The actual filming was accomplished over 39 nights, in November-December 2004. Because the film was finished late in the year, the crew worked very hard to make it in time for Cannes film festival. The film was completed on an overall budget of EUR 350,000. To produce this film, Cristi Puiu started his own production company, Mandragora, together with his wife and Alexandru Munteanu, the executive producer of The Death of Mr. Lazarescu. All marketing decisions were left to his partners in the production company, Puiu focusing on the artistic and technical issues.

From an intervew with Cristi Puiu:

Original Article

Why do you think this Romanian tale has resonated so much on the international festival circuit?
I don't think I can give you the right answer, just a supposition which is related to a Truffaut quote: "A film has to tell us something about life and something about cinema." So this is what I think: the film contains a vision of life-the story about a human being who dies alone, surrounded by the indifference of the others-and a vision of cinema. For me, cinema is less an art form than a technique for investigating reality. And this is not a Romanian tale, but a tale from Romania.

When you say "investigating reality," what do you mean?
Reality is like a monster with many heads. We are talking about an object that is not defined. I am trying to define reality and what it consists of. So it becomes for me very passionate, very enjoyable, and challenging.

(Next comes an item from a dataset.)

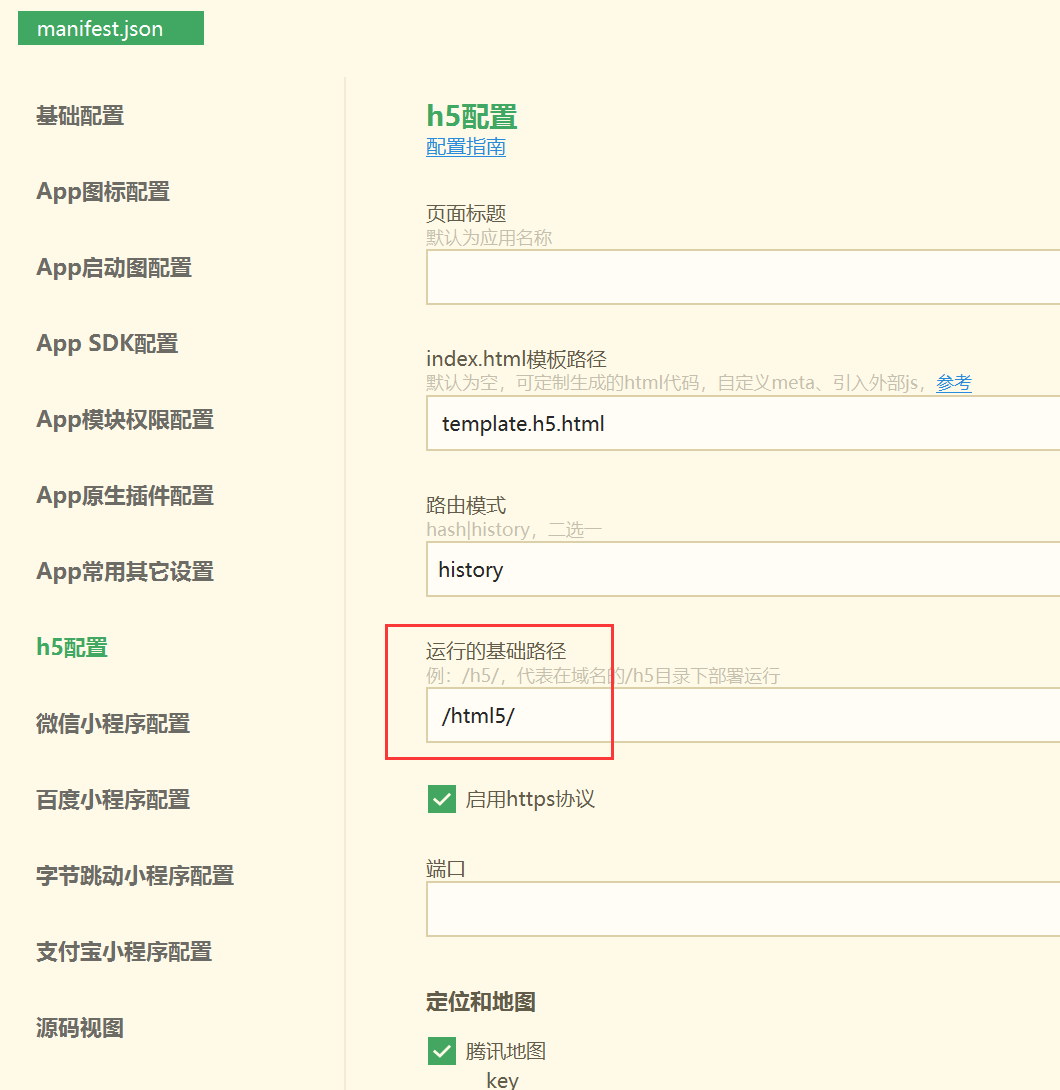Open the manifest.json tab

pyautogui.click(x=110, y=28)
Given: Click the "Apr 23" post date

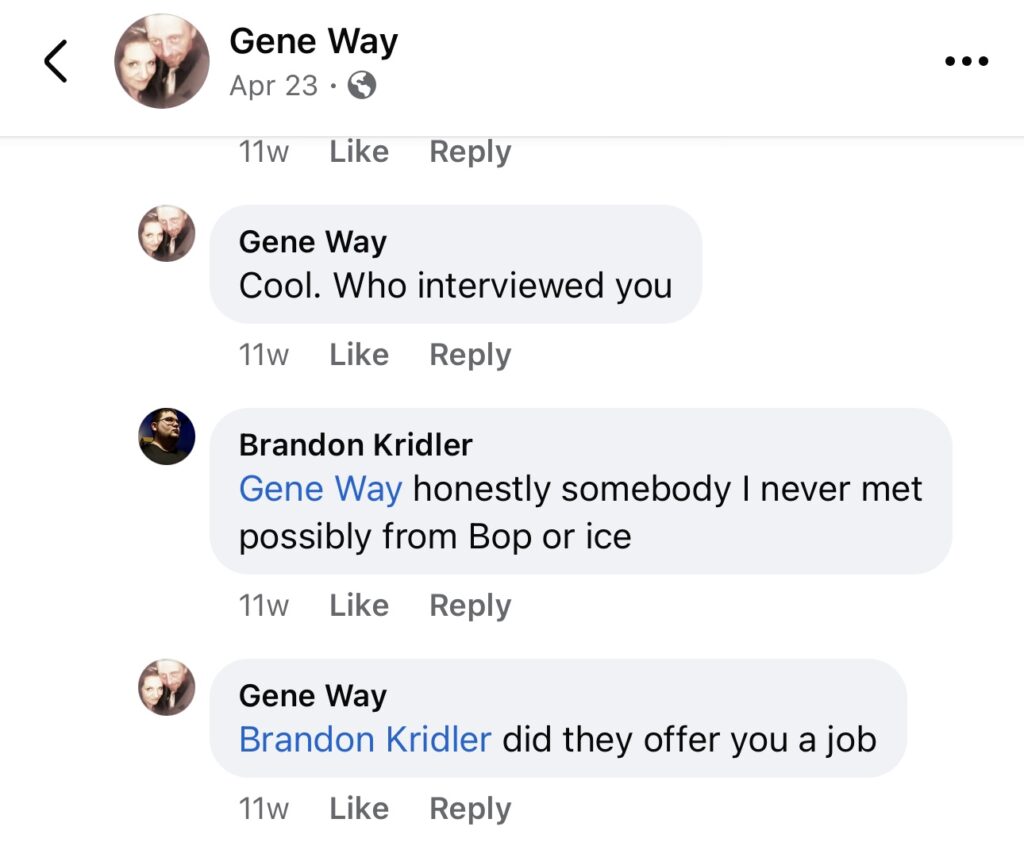Looking at the screenshot, I should pyautogui.click(x=273, y=87).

How has this story played in your native country? Has it been well received?
The film was pretty well received and the reactions were rather positive. Nevertheless, some people got really pissed off by the story-the way I portray the characters and the situations-saying that this film affects the image of Romania abroad.

Were there any cinematic or literary models that you were thinking of when you were making the film?

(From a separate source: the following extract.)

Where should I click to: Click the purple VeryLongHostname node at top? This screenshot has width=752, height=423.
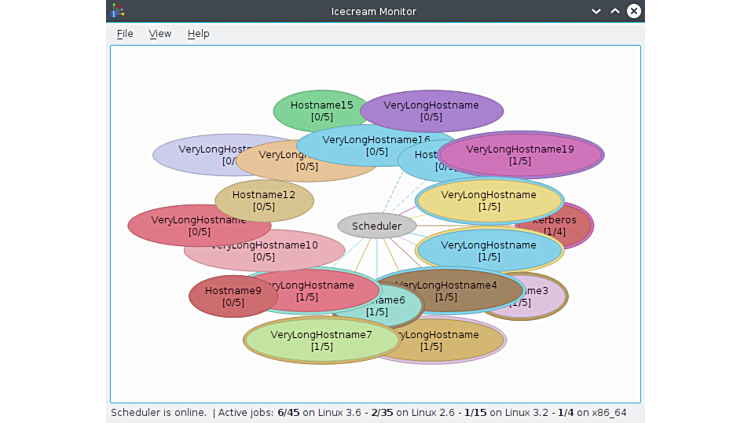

My main influences come from Romanian literature and poetry, artists that have influenced me in general. One is Eugene Ionesco and his Theatre of the Absurd. The others are two poets whom I'd call "the poets of the silent despair," George Bacovia and Virgil Mazilescu. From universal literature and art I found some other models such as Kafka, Dostoyevsky, and the Italian painter Giorgio Morandi. My conception of cinema is the result of the "lessons" I got from the authors above and the discovery of the works of Cassavetes, Wiseman, Rohmer, and Depardon.

You have said the movie is about the failure to love, but it is also about what Mr. Lazarescu calls "the problem of mortality." You ask your audience to watch a man die before their eyes. Were you ever worried that this was too much to ask of them?
I worried, yes, but not for long. I conceive of cinema and music and literature and art in terms of testimony. I am interested in an author as long as his work represents a confession. I am making films about myself, and DOML is an example (a secondary effect) of me thinking about my own death. For years and years I asked myself about the function an artist can have in a community, and I tried to define his status. It is not an easy job, especially when the community is so skeptical about you and your "products."

Some time ago, rereading the fairy tales of Hans Christian Andersen to my older daughter, I realized that I had been in touch with one possible definition of the artist for a long time (and since then I am more and more persuaded that it is so), and that is the child who's shouting, "The Emperor is naked!" So I'm trying to raise myself to the level of this child and tell you, the audience, just what I think and feel-just what I can see from my window (like André Gide's TITIR).